### TASKS TO PERFORM
[A] Write out the portion of the cranberry-feeding passage between "Research on feeding" and "off feed problems.", inclusive.
[B] Pick up the text on feeding cranberries to cattle and sheep after its final sentence, and write what comes next.

### PROVIDED PASSAGE
---------------
Research on feeding cranberries to ruminants is limited. In Massachusetts, digestibility trials were conducted with sheep fed cranberry cake, a residue of juice production. They found that feeding more than 12.5% cranberry cake to sheep diets depresses digestibility. Total digestible nutrients (energy) were calculated at about 60%. U.S.D.A. tables indicate the energy content to be about the same as raw citrus fruit. California milk producers have fed 20 to 30 pounds of fresh citrus fruit per day successfully. However, the citrus is only fed in season with no preservation and is provided free to the feeders. While experience feeding cranberries is limited, it is unlikely that feeding 20 pounds of cranberries per day mixed in the forage portion of the diet or in a total mixed ration would result in feed refusal or off feed problems.

The Massachusetts group reported high palatability of whole berries for dairy cattle. A study in Wisconsin found that fresh cranberries added whole to high moisture ensiled ear corn, corn silage, or corn stalk silage made a highly acceptable feed for dairy animals one year and older in all stages of growth or lactation. Mixing the fresh cranberries with corn silage seemed to be the best and most convenient way to feed the excess cranberries. Fresh cranberries were shown to enhance the corn silage since they added water and some fermentable sugar that are both needed for higher quality. They found that fresh cranberries could be added at a rate of 30% to corn stalk silage and 20% to normal corn silage if harvested at approximately 60% moisture.
---------------
### COLLECTED MATERIAL
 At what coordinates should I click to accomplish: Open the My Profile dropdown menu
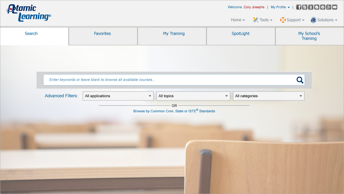280,7
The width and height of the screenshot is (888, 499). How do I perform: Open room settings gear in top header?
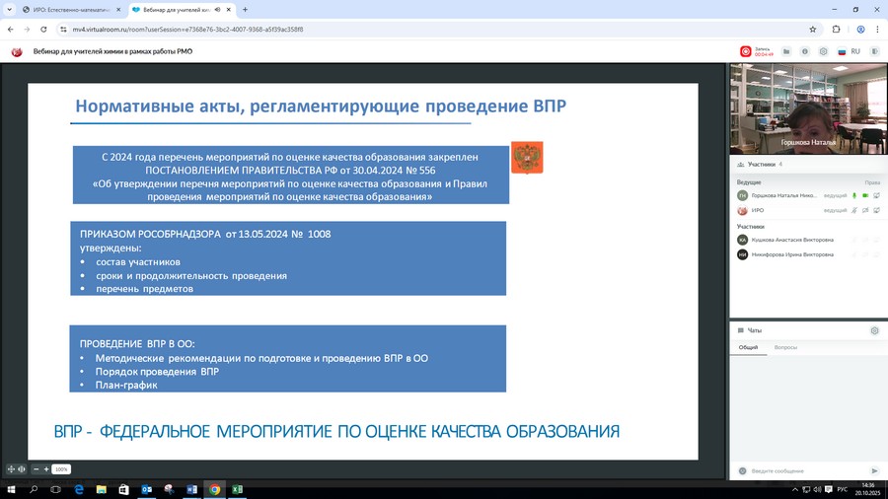[x=823, y=51]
---------------
### RESULTS OF THE TASKS
[A]
Research on feeding cranberries to ruminants is limited. In Massachusetts, digestibility trials were conducted with sheep fed cranberry cake, a residue of juice production. They found that feeding more than 12.5% cranberry cake to sheep diets depresses digestibility. Total digestible nutrients (energy) were calculated at about 60%. U.S.D.A. tables indicate the energy content to be about the same as raw citrus fruit. California milk producers have fed 20 to 30 pounds of fresh citrus fruit per day successfully. However, the citrus is only fed in season with no preservation and is provided free to the feeders. While experience feeding cranberries is limited, it is unlikely that feeding 20 pounds of cranberries per day mixed in the forage portion of the diet or in a total mixed ration would result in feed refusal or off feed problems.

[B]
The high moisture content and time at which the cull cranberries are available are the major drawbacks to feeding the fruit. Producers harvesting silage corn may benefit, however, because of timing of harvest of both crops. If the berries were available in the summer or early fall, they could be mixed with grass hay to make acceptable silage for winter feeding. One part cranberries to two parts hay or straw would make 35% dry matter silage. When compared to other feeds available, such silage would have a feed value of about $18/ton laid in the silage pit. If straw were used at a cost of $30/ton delivered, there would be almost $20 worth of straw in the silage mix. Ensiling cranberries with straw or silage corn may be worthwhile. Unfortunately for cranberry growers, most livestock feeders are going to want the cull cranberries for very little or no cost. Feeding cranberries to animals may help growers faced with few choices of fruit disposal.


  • Larson, H.J., N.A. Jorgensen, and G.H. Tenpas. 1980. The effect of fresh whole and crushed cranberries and cranberry cake when added to whole plant corn silage, corn stalk silage and ground high moisture ear corn upon production of dairy animals. University of Wisconsin, Marshfield Agricultural Research Station, Marshfield, WI.
  • Lyford, S.J. 1976. Evaluation of cranberry pulp as a source of pesticide residue in milk and body tissue. 71st American Dairy Association Annual Meeting.
  • Planer, T.D. 2001. Personal Communication.